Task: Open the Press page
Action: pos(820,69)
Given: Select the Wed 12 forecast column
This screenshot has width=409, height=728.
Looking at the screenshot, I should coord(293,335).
* * *
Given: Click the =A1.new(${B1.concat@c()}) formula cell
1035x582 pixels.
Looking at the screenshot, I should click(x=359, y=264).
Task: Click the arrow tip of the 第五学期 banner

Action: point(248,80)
---
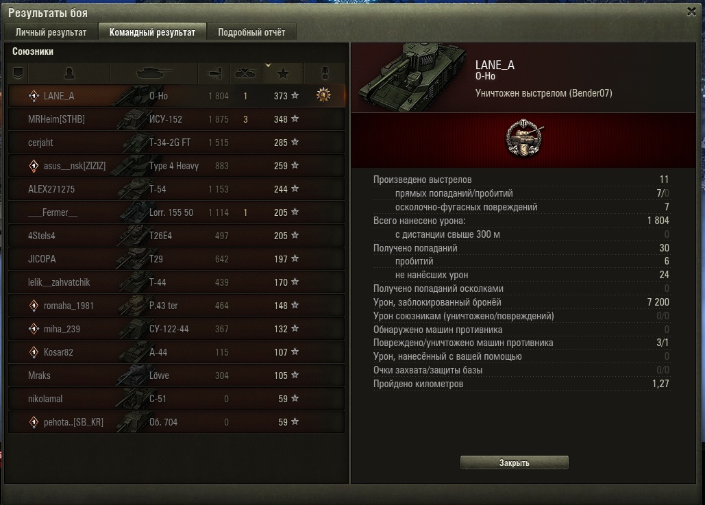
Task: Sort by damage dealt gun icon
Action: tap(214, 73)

(EXERCISE AIM) Please find every line in the records above that holds the word "Given" and copy it.

(SOLVED PROBLEM)
Given: Select the Wed 12 forecast column
Given: Click the =A1.new(${B1.concat@c()}) formula cell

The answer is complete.